Which compounded distress upon distress.
And stopped him cold before he could begin his next sentence. "I'm sorry." His face reddened.
"I said you were mysterious this morning," Kristine reminded him. "I don't know what I meant-"
"Okay," he said. "I'll tell you this much. I have been warned not to do any of this." He gestured toward the manuscript with an open hand. "I don't know by whom. I'm ignoring that warning, but I want you to be aware of the risk we're taking."
"Jesus," she said again, looking down at the table. They were served their salads. "Why didn't you tell me this earlier?"
"Because I'm an idiot." He touched his fork to the salad.
"You are not an idiot," Kristine objected, raising her eyebrows not at him but at her salad plate.
"Then maybe it's because I'm way out of my depth."
She regarded him shrewdly. "Then why are you doing this?"
"Because I find you attractive," Michael said, the editing function somehow completely deactivated.
Kristine didn't react for an uncomfortable number of seconds. "I'm living with someone now," she said.
"I suspected as much."
"I'd like to think we're both interested in the music."
"We both are."
"And I'd like to think you wouldn't use all of this as an excuse, just to see somebody you're attracted to."
"I haven't been. Not entirely."
"How old are you?" Kristine asked. "I mean, really?"
"I don't know," Michael said. "I was gone five years. It didn't seem like five years to me."
"I was thinking you might be older than you said."
"If anything, I'm younger."
"Then I'm really confused." She removed her napkin from her lap and laid it on the tablecloth. "And I'm not very hungry."
"Neither am I."
"You don't want me to do anything with the manuscript, then?"
"On the contrary. I do want you to... take it to the music department, look it over, get it performed. But I think you should be aware there could be trouble."

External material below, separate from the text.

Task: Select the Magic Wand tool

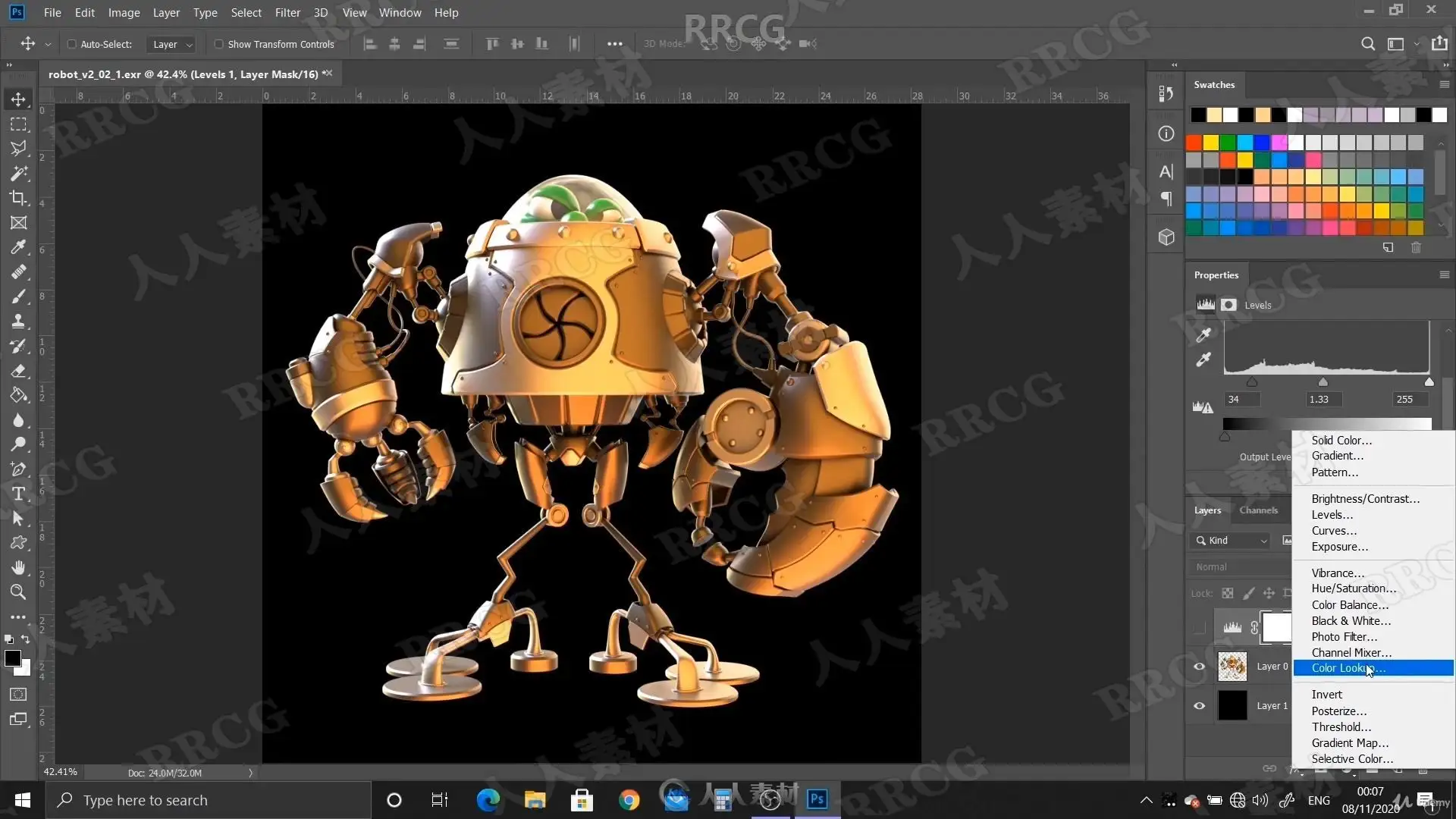Action: [18, 174]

"Do you always cause trouble for women you're attracted to?"
Her question stunned him. Yes. "Not like this," he answered. "It's not me causing the trouble."
"What I think you're trying to say is, if we play this music again, the same things will happen as happened * in 1939."
"Or something even more important."
"And I could be sued, as Waltiri was sued."
"I don't know about that. That isn't what worries me most."
She seemed absolutely fascinated by the idea. "That would be...interesting. But you're right; I find it all hard to believe."
"And you're only hearing the easy part," Michael said.
Again a pause, as she bit her lower lip and searched his face intently. "Let's talk about how you feel about me..."
"Please. It's embarrassing. I've said too much, and I've said it in all the wrong ways."
"No. I appreciate your honesty. You are being honest; that much is obvious. And you're not crazy. Believe me, I've gone out with enough crazy men..." She gazed off into the middle distance. "I like you, but there is this... situation."
"We shouldn't waste the food," Michael said.
"No." She picked up her fork, replaced her napkin and speared a leaf of lettuce from her salad plate.
"I mentioned the Mahler letters to Gregory Dillman. He's our department expert on Mahler and Strauss and Wagner. He's fascinated - says that none of the letters have ever been published, which is obvious, I suppose."
"Yes," Michael said.
"He's advising a fellow named Berthold Crooke on his orchestration of Mahler's Tenth Symphony."